Electrides are promising support materials to promote transition metal catalysts for ammonia synthesis due to their strong electron-donating ability. Cobalt (Co) is an alternative non-noble metal catalyst to ruthenium in ammonia synthesis; however, it is difficult to achieve acceptable activity at low temperatures due to the weak Co–N interaction. Here, we report a novel oxyhydride electride, BaAl2O4–x H y , that can significantly promote ammonia synthesis over Co (500 mmol gCo –1 h–1 at 340 °C and 0.90 MPa) with a very low activation energy (49.6 kJ mol–1; 260–360 °C), which outperforms the state-of-the-art Co-based catalysts, being comparable to the latest Ru catalyst at 300 °C. BaAl2O4–x H y with a stuffed tridymite structure has interstitial cage sites where anionic electrons are accommodated.
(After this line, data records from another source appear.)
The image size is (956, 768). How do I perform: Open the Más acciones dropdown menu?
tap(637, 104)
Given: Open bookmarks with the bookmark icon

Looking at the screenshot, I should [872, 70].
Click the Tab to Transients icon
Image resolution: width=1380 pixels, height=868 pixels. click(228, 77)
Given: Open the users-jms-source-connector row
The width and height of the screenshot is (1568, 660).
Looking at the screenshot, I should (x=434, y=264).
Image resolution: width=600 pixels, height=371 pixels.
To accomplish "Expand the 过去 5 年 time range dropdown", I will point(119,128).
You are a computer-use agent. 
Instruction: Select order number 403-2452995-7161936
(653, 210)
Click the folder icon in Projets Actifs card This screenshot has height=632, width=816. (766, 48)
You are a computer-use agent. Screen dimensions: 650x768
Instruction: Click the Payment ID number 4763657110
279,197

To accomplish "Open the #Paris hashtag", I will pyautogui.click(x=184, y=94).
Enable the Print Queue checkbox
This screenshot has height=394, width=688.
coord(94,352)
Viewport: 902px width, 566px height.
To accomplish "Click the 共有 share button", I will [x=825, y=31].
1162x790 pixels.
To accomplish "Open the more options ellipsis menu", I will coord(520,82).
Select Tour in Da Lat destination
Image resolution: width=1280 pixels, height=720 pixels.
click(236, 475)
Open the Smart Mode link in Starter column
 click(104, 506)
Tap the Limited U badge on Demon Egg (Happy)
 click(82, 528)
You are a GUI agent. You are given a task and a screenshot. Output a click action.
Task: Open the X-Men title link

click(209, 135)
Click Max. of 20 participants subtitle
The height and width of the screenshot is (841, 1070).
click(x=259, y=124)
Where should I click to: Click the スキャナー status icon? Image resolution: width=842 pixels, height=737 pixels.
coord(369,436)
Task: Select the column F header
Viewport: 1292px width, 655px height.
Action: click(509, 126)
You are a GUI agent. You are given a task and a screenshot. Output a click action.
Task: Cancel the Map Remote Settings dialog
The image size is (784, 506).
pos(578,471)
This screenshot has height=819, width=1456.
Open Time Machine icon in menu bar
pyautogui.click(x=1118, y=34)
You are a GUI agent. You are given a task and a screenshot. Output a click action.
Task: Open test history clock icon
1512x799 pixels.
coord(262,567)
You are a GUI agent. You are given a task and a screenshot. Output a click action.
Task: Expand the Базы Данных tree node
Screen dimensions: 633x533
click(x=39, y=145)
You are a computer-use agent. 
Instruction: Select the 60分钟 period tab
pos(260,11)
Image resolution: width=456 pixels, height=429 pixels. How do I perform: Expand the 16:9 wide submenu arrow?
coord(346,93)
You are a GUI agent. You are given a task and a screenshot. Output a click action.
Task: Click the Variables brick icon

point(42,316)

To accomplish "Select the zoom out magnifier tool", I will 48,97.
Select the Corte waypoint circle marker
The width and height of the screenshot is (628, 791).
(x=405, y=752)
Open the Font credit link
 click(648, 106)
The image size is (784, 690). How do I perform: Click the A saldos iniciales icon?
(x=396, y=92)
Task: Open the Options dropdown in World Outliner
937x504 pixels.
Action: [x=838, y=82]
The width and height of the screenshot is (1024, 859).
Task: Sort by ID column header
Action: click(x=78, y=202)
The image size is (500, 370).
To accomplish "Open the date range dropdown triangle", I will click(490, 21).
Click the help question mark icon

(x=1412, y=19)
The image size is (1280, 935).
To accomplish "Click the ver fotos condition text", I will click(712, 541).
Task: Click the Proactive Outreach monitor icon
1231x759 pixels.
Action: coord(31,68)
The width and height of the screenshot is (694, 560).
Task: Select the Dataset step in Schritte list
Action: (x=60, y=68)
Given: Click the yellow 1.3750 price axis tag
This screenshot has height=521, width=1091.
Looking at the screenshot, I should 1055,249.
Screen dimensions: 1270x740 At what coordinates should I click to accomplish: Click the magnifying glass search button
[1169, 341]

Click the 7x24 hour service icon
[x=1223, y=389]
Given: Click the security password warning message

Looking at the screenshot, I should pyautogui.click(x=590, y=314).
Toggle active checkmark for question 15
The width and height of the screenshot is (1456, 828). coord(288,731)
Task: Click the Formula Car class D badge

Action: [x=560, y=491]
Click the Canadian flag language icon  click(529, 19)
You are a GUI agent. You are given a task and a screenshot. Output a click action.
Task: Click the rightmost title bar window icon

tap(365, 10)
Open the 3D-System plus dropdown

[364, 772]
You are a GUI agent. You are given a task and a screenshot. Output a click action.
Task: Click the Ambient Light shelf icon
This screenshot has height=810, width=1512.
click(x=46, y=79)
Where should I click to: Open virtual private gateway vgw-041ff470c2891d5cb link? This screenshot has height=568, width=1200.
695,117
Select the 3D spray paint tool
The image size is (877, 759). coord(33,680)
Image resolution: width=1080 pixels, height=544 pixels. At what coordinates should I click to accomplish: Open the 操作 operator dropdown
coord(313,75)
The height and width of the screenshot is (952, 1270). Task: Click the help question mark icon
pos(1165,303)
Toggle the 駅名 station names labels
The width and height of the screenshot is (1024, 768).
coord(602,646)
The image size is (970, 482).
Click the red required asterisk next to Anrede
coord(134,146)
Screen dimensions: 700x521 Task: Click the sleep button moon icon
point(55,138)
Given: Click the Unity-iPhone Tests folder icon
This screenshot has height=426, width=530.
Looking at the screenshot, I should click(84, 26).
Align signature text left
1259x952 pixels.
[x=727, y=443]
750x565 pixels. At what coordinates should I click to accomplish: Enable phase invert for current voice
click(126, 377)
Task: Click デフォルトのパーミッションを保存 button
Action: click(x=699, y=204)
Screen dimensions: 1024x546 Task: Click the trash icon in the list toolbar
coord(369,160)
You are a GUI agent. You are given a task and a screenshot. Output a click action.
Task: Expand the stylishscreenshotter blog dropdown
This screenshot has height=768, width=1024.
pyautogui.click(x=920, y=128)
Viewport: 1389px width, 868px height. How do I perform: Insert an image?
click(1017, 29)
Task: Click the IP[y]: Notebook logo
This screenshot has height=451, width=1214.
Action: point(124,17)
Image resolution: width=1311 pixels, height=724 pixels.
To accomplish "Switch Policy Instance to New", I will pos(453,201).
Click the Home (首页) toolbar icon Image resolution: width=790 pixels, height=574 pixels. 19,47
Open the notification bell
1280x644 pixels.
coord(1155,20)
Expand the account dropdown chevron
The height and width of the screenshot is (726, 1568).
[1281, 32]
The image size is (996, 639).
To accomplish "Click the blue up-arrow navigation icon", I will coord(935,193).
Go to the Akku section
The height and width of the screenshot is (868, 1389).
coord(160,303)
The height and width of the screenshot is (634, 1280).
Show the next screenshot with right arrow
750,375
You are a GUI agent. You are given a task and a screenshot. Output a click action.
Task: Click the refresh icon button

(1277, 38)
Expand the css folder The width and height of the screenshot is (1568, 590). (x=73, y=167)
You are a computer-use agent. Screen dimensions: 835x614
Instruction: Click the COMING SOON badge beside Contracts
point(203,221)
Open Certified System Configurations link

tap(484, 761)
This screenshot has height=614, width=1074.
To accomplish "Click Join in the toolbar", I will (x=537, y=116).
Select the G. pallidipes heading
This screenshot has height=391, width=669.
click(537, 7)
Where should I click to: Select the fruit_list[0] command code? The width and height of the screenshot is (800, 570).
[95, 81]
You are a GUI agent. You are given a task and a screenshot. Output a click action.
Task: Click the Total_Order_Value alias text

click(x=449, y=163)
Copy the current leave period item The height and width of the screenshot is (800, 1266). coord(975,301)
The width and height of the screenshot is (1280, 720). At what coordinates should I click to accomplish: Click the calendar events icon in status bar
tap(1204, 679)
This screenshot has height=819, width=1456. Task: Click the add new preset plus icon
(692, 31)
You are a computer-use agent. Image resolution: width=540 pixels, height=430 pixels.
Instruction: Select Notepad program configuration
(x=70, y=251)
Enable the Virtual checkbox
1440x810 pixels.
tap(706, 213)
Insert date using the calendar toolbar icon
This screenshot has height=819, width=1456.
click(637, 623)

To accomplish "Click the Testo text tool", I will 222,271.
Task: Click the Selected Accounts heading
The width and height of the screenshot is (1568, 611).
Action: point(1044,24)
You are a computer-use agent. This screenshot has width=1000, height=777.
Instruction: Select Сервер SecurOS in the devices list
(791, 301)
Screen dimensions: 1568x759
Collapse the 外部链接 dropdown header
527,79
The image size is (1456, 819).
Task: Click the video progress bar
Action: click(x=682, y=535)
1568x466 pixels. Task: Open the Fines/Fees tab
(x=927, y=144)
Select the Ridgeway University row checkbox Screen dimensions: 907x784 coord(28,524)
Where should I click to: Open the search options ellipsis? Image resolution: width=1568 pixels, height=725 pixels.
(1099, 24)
The surface of BaAl2O4–x H y with very low work functions (1.7–2.6 eV) can donate electrons strongly to Co, which largely facilitates N2 reduction into ammonia with the aid of the lattice H– ions. The stuffed tridymite structure of BaAl2O4–x H y with a three-dimensional AlO4-based tetrahedral framework has great chemical stability and protects the accommodated electrons and H– ions from oxidation, leading to robustness toward the ambient atmosphere and good reusability, which is a significant advantage over the reported hydride-based catalysts.